“Life is tough, but it’s tougher when
you’re stupid.” — John Wayne

It’s surprising hearing Wayne
confirm this, from first hand experience, one might assume. Socrates said, “The
only true wisdom is in knowing you know nothing.” Since knowing nothing
and being stupid are pretty close to being equivalent, maybe Wayne had true wisdom, as a compensating
virtue. The interesting notion is that knowing nothing and true wisdom can
possibly co-exist. Sigmund Freud added to the critical perspective when he
said, “What a distressing contrast there is between the radiant intelligence of
the child and the feeble mentality of the average adult.” You can take the word
of no less authority than Freud and John Wayne. Stupidity, knowing nothing,
feeble mindedness, and wisdom may inhabit the same soul.

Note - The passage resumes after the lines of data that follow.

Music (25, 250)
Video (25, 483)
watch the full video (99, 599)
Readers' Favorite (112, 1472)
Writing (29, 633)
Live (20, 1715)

That’s likely why
Woodrow Wilson advised, “We should not only use the brains we have, but all
that we can borrow.”

“Wisdom” seems to be the key to figuring out how this works,
since being stupid, being feeble minded, and knowing nothing are clear enough.
Elbert Hubbard offered a clue when he said, “Every man is a damn fool for at
least five minutes every day; wisdom consists in not exceeding the limit.”

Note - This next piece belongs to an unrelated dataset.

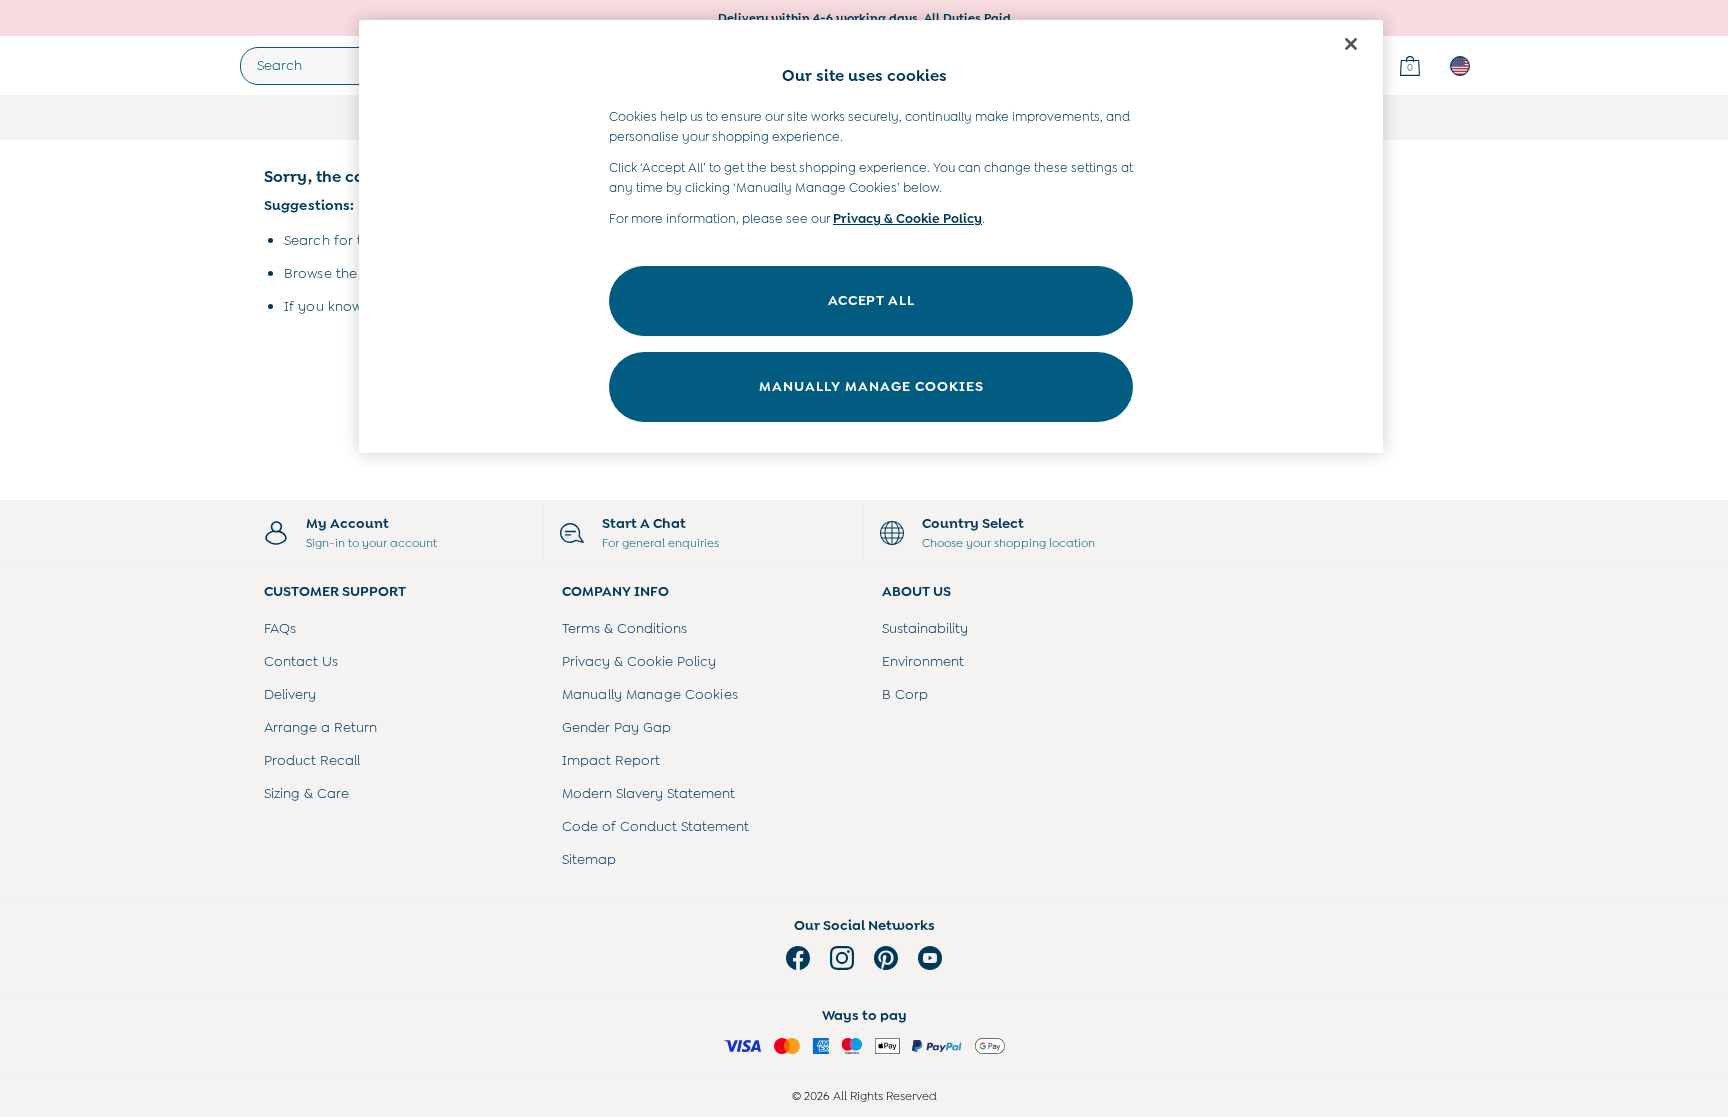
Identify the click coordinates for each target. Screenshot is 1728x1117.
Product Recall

Sure, “damn fool” gets added to stupid, etc. but Hubbard hints at a way out of
the denseness. Limit how often you are stupid, feeble minded, know nothing, and
are generally being a damn fool. Yes, this kind of self control is tough but,
as St. Augustine
said, “Patience is the companion of wisdom.” The choice is between wisdom and
stupidity; and although you can be a damn fool right away, wisdom may take a
while. For that, you will need to be patient.

What do you do while you are being patient? Doug Larson
suggested, “Wisdom is the reward you get for a lifetime of listening when you’d
have preferred to talk.” There it is. Listen and learn. Wisdom will come in its
own time, if you are patient and resist the temptation to be a damn fool.